## What you are asked to do
Only the lines from the one containing "Open the Resources" through the last line below should be written out, exactly and with both ends kept.

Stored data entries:
******************************
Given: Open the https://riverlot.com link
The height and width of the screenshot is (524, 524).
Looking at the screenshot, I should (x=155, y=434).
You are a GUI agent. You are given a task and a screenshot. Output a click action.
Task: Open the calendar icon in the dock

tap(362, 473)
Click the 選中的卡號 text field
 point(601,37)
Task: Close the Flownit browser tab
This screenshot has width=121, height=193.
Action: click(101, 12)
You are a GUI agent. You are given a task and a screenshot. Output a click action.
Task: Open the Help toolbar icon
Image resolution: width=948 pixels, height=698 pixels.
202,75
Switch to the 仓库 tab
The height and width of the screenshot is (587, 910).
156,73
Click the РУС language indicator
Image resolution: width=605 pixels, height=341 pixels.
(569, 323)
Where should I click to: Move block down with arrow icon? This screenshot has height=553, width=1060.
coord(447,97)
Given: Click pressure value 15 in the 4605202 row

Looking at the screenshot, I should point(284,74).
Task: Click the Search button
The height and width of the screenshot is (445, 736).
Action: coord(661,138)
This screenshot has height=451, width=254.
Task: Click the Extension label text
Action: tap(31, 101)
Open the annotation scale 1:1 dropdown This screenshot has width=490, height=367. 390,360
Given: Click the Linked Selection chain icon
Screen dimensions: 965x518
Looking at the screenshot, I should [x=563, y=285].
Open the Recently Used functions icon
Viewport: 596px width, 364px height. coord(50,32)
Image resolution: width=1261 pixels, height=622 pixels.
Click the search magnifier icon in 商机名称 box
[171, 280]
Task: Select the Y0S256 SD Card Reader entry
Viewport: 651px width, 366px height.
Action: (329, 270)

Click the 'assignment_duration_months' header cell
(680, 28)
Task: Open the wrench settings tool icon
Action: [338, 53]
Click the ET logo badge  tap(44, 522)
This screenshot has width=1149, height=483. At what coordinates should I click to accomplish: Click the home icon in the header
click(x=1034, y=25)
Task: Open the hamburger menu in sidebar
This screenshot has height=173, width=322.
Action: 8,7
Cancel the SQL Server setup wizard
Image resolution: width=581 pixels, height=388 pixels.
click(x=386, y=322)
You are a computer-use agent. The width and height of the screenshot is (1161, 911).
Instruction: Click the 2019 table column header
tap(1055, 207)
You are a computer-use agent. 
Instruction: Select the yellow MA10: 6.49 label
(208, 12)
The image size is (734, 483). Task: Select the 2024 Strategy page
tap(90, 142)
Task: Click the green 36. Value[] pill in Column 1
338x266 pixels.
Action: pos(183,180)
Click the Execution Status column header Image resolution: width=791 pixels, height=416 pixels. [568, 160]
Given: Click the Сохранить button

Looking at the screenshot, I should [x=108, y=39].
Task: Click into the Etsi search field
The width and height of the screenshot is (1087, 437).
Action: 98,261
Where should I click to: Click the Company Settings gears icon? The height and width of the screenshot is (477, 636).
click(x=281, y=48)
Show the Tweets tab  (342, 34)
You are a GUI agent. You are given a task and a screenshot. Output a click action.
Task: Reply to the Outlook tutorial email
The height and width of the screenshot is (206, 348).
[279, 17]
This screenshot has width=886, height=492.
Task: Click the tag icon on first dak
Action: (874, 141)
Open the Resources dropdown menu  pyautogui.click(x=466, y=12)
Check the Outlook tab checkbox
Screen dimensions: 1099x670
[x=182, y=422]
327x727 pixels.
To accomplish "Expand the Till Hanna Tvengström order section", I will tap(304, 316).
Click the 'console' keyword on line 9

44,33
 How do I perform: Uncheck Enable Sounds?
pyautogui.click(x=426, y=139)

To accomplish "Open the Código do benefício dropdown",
******************************
## Answer box
Open the Resources dropdown menu  pyautogui.click(x=466, y=12)
Check the Outlook tab checkbox
Screen dimensions: 1099x670
[x=182, y=422]
327x727 pixels.
To accomplish "Expand the Till Hanna Tvengström order section", I will tap(304, 316).
Click the 'console' keyword on line 9

44,33
 How do I perform: Uncheck Enable Sounds?
pyautogui.click(x=426, y=139)

To accomplish "Open the Código do benefício dropdown",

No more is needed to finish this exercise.